Let's pretend you were supposed to meet your partner for a dinner party, but they're late, and once again neglected to send you a text to keep you updated. When they finally arrive, you erupt. "You're always late and never text me to let me know!" While these very well may be true statements, there's a better way to phrase your frustration to your partner.
Often therapists suggest simply switching your comments from ones that start with "you" to ones that begin with "I." For example, instead of saying, "You make me so annoyed when you're always late," you would say, "I feel annoyed and upset when I'm waiting on you and am kept in the dark about your whereabouts." This might sound like a lot of fuss over semantics, but it can ultimately make difficult conversations more effective.

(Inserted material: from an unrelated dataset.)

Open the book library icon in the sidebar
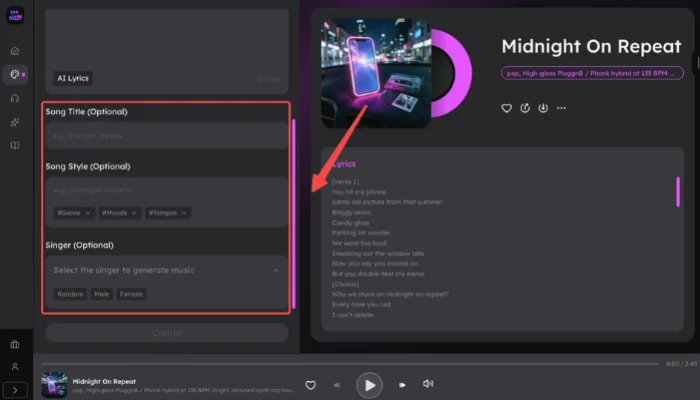Viewport: 700px width, 400px height. pyautogui.click(x=15, y=146)
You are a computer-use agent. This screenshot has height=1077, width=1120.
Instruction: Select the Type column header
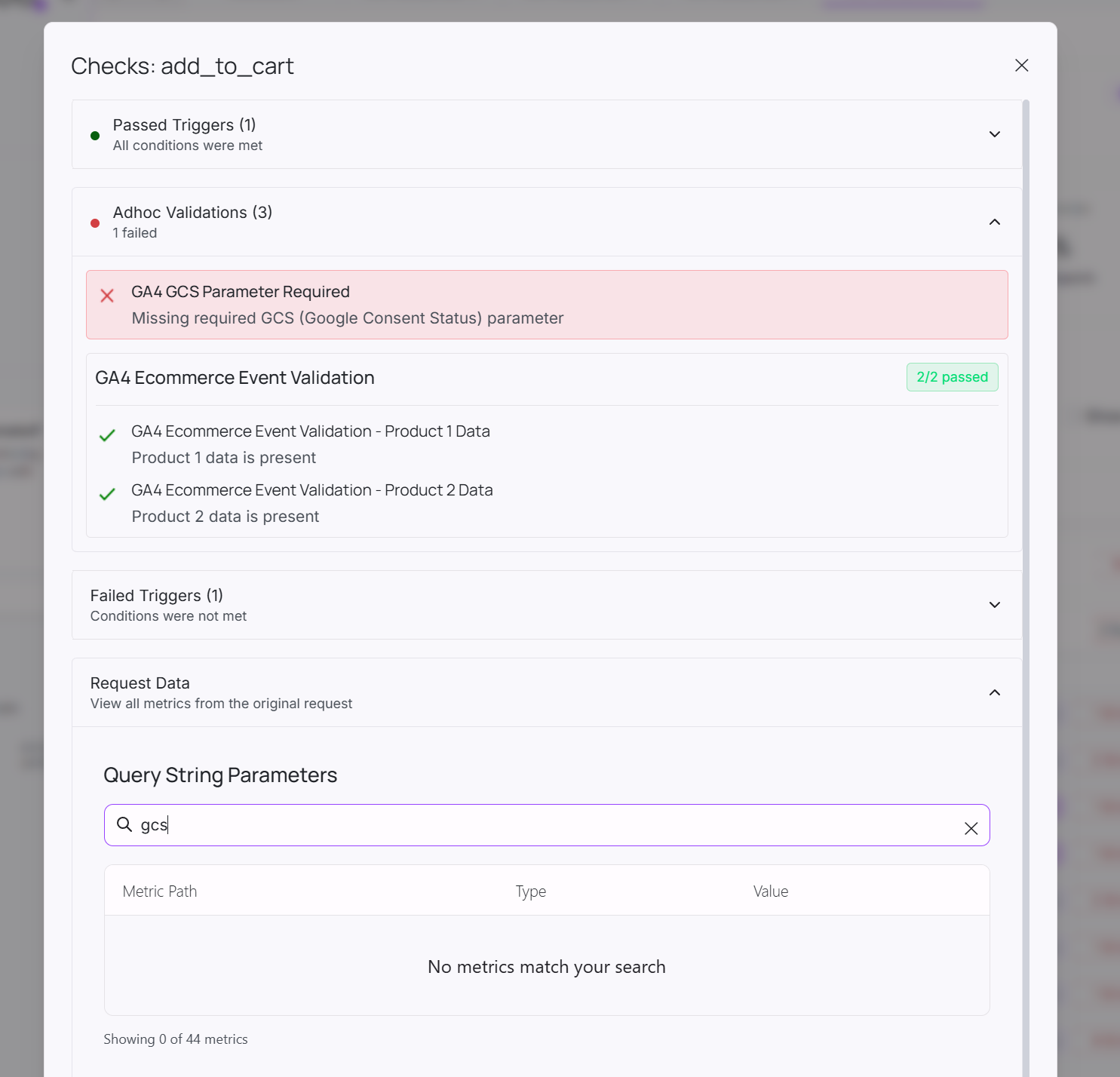click(531, 891)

Using an "I" statement is helpful in a few different ways, for the listener and the speaker, according to Vera Eck, an Imago relationship therapist in Los Angeles. "Using an I statement means someone is taking full responsibility for their thoughts, feelings and/or actions," Eck says. Instead of blaming, you very clearly emphasise your thoughts and feelings to the listener, she says.

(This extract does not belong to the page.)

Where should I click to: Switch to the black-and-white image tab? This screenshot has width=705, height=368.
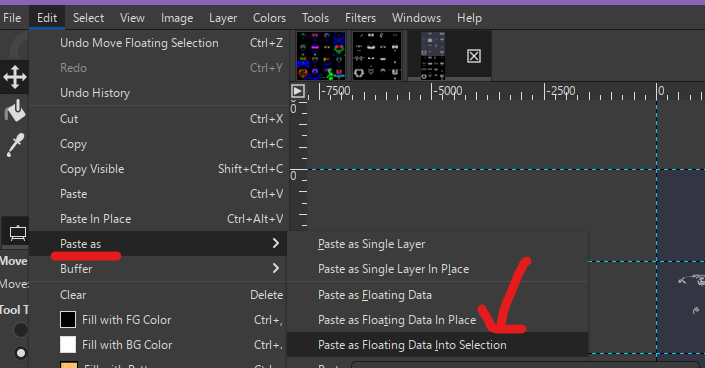click(377, 56)
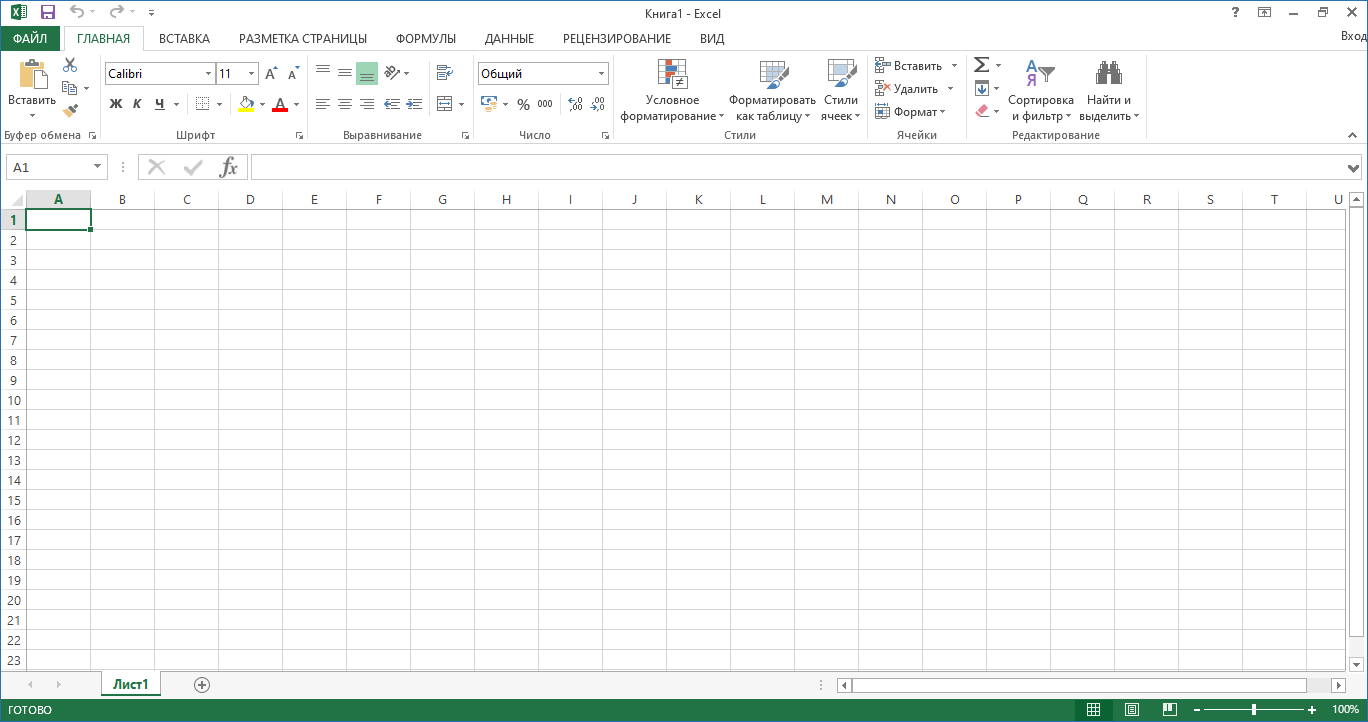Expand the number format dropdown (Общий)

click(601, 74)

Generally, people tend to be more receptive to hearing how you feel, than taking blame or criticism for something they allegedly did — which is how a "you" statement can come across. Which is to say, your partner could help that they were late. But they can't help that lateness makes you anxious. Once they hear that, they may be more able to empathise with you feeling anxiety than with you feeling generally pissed about the time.
In your daily convos with your partner, it's not always possible to pause, think about how to carefully word your frustration, and re-phrase it with an "I" statement. But it's a good idea to try, especially when you're addressing a big or persistent stressor in your relationship — like your partner's perpetual lateness. Launching into a "you" statement can trigger their fight or flight response, whereas an "I" statement keeps things safe, Eck says. "The most productive conversations are had when both people can remain calm and in their rational, pre-frontal cortex," she says. That's because people can actually hear and internalise feedback, rather than getting caught up feeling defensive.

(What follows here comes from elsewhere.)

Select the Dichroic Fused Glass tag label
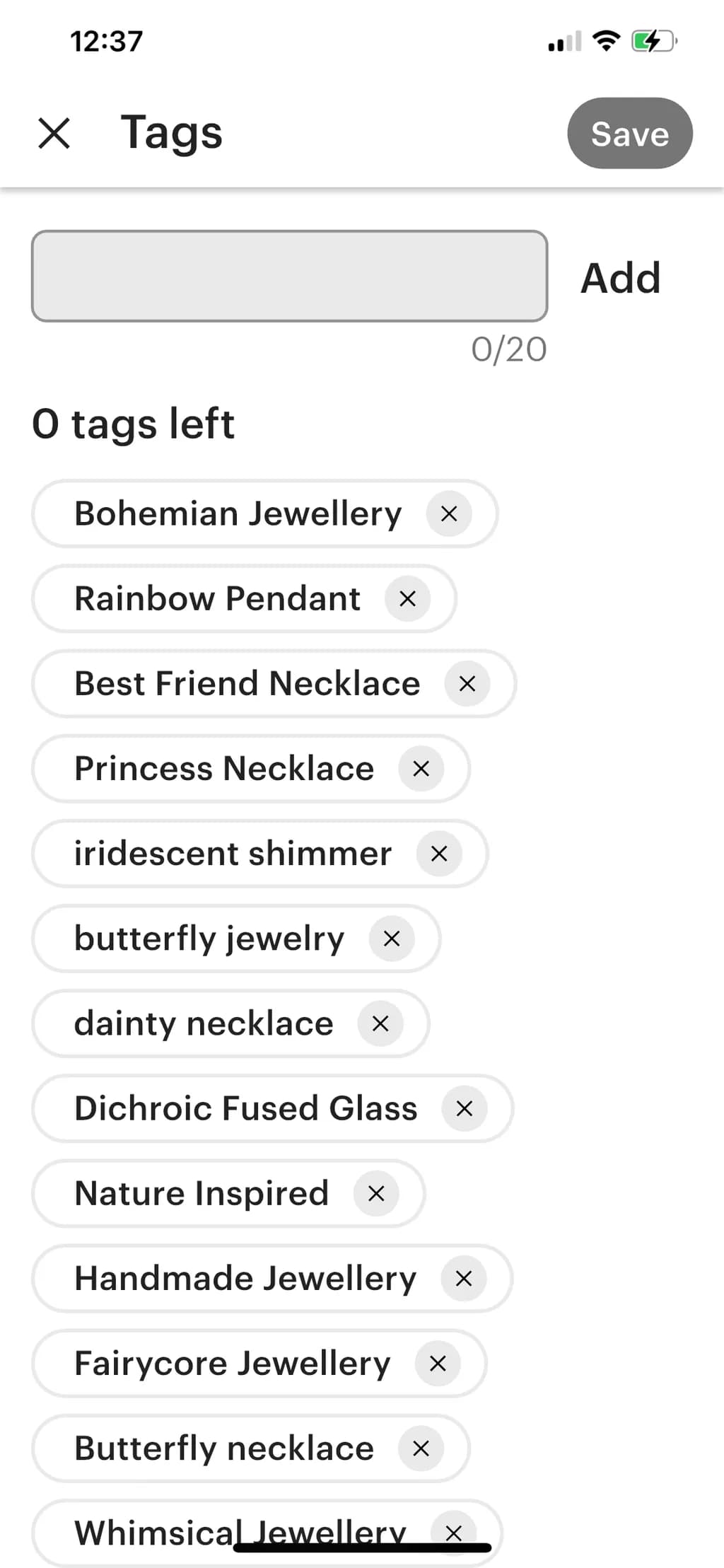The width and height of the screenshot is (724, 1568). pos(246,1108)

For the times when you can't muster an "I feel" statement, it's equally important to remember the impact of your tone, says David Ludden, PhD, a psychology professor who focuses on the psychology of language. "I think that tone of voice carries much more weight that the actual words that are spoken," he says. "If you can’t express yourself in a neutral or friendly tone of voice, there’s no way the communication is going to be successful." That's not to say that sometimes you shouldn't be stern or sound angry when you need to, but that you should think about what you say and how you say it.
Also, don't think you can shroud an insult in an "I" statement, and that makes it okay. Eck says people can misuse "I" statements, with something like, "I feel like when YOU always forget to text me when you're running late, you are being really inconsiderate." In that case, the "I" is just opening the door for a "you" complaint. "The speaker thinks that technically they said an 'I' statement, when instead they used that phrase to deliver a criticism," she says.
If using "I" statements just doesn't come naturally to you — in the heat of the moment or when you're having a tough conversation — then you might want to focus on tone, and gently state your partner's behaviour, and how it makes you feel, Eck says. Or you can use the "you" format to display interest and curiosity in your partner's point of view. (For example: "What do you think about that? Tell me more about your experience.") And then if it still feels like you're speaking Pig Latin, try to remember that "no one else controls your emotions — only you do," Dr. Ludden says. In other words, when you say, "You made me angry," it's simply not true.